Copy out the items below, substituting "check box" for each occurrence of "checkbox" and leaving everything else unchanged.

■ ■ ■

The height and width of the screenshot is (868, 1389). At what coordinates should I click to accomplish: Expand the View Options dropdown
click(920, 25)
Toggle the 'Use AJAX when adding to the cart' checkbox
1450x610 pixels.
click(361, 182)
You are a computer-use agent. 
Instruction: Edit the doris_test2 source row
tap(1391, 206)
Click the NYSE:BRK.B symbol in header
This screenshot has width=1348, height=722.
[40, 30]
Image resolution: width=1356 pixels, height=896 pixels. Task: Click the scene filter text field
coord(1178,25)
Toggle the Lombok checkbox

■ ■ ■

▸ **EXERCISE SOLUTION**
The height and width of the screenshot is (868, 1389). At what coordinates should I click to accomplish: Expand the View Options dropdown
click(920, 25)
Toggle the 'Use AJAX when adding to the cart' check box
1450x610 pixels.
click(361, 182)
You are a computer-use agent. 
Instruction: Edit the doris_test2 source row
tap(1391, 206)
Click the NYSE:BRK.B symbol in header
This screenshot has width=1348, height=722.
[40, 30]
Image resolution: width=1356 pixels, height=896 pixels. Task: Click the scene filter text field
coord(1178,25)
Toggle the Lombok check box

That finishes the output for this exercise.